Charge reproduzida do Arquivo Google

Carlos Newton

Na democracia, é preciso saber ganhar e saber perder, porque a principal regra é a alternância do poder. Mas na cleptocracia à brasileira, tenta-se ganhar a todo custo, seja nas urnas eletrônicas de baixa confiabilidade, seja no tapetão do Tribunal Superior Eleitoral. Agora, antes mesmo de se realizar o segundo turno, o PT e o PDT já se apressaram em recorrer ao TSE para pedir a cassação da chapa do PSL.

Não há nenhuma prova material, consistente. Sabe-se, com certeza absoluta, que Jair Bolsonaro ou qualquer outro candidato não tem a menor condição de exercer controle sobre as redes sociais de seus admiradores. Mesmo assim, a direção do PDT encaminhou ao TSE, na sexta-feira, um pedido para anular as eleições. Além de não apresentar nenhuma prova material, nada nada, o partido pediu que a Justiça encontre as provas a respeito, vejam que maluquice – as provas para sustentar o processo eleitoral ficarão para depois.

FAKE ESCÂNDALO – O mais incrível é que toda a imprensa entrou na onda do “fake escândalo” criado pela Folha de S.Paulo, possibilitando a ruidosa repercussão de uma denúncia que não tem a menor confirmação e a mídia irresponsavelmente age como se o PT e os demais partidos também não tivessem usado as mesmas armas do PSL.

A imprensa está toda do lado do petista Fernando Haddad, que representa o criador do maior esquema de corrupção político-administrativa da História Universal.
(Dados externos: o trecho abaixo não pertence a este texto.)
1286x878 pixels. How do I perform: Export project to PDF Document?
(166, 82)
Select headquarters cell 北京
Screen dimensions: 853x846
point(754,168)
E isso acontece  porque todos sabem que vão perder faturamento com Jair Bolsonaro na Presidência w  estão produzindo “fakes escândalos”, uns atrás dos outros. O Estadão é o único que ainda tenta disfarçar, com seguidos editoriais atacando Lula da Silva e o PT. Mas o noticiário do jornal e as matérias distribuídas pela Agência Estado e pelo Estadão Conteúdo batem o tempo todo em Bolsonaro e poupam Haddad, que é sinônimo de faturamento garantido.

BRASIL DITADURA – A campanha difamatória contra Bolsonaro é implacável. No Jornal Nacional da TV Globo, há alguns dias foi divulgada com estardalhaço uma pesquisa indagando se o povo acha possível o Brasil voltar a ter outra ditadura. Diz o Datafolha que  50% dos entrevistados acharam ser possível. Só que, estrategicamente, não foi perguntado se a ditadura seria de direita ou esquerda, para associar diretamente a possibilidade de golpe apenas a um possível governo Bolsonaro…

A imprensa joga duro quando se trata de preservar seu faturamento com recursos púbicos. A crise é devastadora e já levou a Editora Abril à recuperação judicial, que é um codinome da antiga concordata. Outras grandes empresas estão balançando. E nesse clima la nave va, sempre fellinianamente.